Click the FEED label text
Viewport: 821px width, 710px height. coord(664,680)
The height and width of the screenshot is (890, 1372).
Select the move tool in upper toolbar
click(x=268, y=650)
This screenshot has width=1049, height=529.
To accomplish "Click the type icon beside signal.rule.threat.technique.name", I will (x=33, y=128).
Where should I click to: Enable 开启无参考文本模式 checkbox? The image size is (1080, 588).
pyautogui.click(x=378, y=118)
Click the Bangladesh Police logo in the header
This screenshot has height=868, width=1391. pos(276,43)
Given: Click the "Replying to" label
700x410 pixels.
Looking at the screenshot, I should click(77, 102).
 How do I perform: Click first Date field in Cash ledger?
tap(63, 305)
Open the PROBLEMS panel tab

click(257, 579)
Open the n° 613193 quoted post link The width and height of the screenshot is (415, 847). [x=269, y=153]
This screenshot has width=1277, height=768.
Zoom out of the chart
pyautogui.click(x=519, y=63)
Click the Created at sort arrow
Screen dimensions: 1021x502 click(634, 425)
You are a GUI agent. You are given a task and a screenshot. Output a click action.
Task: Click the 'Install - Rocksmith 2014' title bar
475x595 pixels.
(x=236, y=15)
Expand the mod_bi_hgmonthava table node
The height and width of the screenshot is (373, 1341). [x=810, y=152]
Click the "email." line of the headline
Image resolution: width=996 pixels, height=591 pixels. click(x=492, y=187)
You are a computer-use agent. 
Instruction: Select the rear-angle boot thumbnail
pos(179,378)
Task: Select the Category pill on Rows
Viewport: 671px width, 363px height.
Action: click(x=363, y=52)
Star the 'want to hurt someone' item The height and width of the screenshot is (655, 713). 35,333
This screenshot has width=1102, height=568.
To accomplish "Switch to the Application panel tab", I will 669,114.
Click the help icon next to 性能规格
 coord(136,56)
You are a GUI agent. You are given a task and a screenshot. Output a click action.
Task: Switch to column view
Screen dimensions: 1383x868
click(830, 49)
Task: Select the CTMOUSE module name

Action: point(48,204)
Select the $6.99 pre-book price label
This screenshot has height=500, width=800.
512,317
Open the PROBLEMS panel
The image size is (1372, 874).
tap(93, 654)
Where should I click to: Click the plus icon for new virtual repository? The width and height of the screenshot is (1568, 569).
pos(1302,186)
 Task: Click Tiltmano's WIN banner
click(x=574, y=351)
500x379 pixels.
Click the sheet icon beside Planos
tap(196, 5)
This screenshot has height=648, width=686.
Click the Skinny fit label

..........

◆ Aim of the task
Starting at the line that contains "How do I perform: Click" and ending at the line that contains "Open the n°", write those lines out again, requests included. Multiply every coordinate in the answers by 0.5 and round each to a whole number, with halves going up.

◆ Result of the exercise
 How do I perform: Click first Date field in Cash ledger?
tap(32, 153)
Open the PROBLEMS panel tab

click(129, 290)
Open the n° 613193 quoted post link The width and height of the screenshot is (415, 847). [x=135, y=77]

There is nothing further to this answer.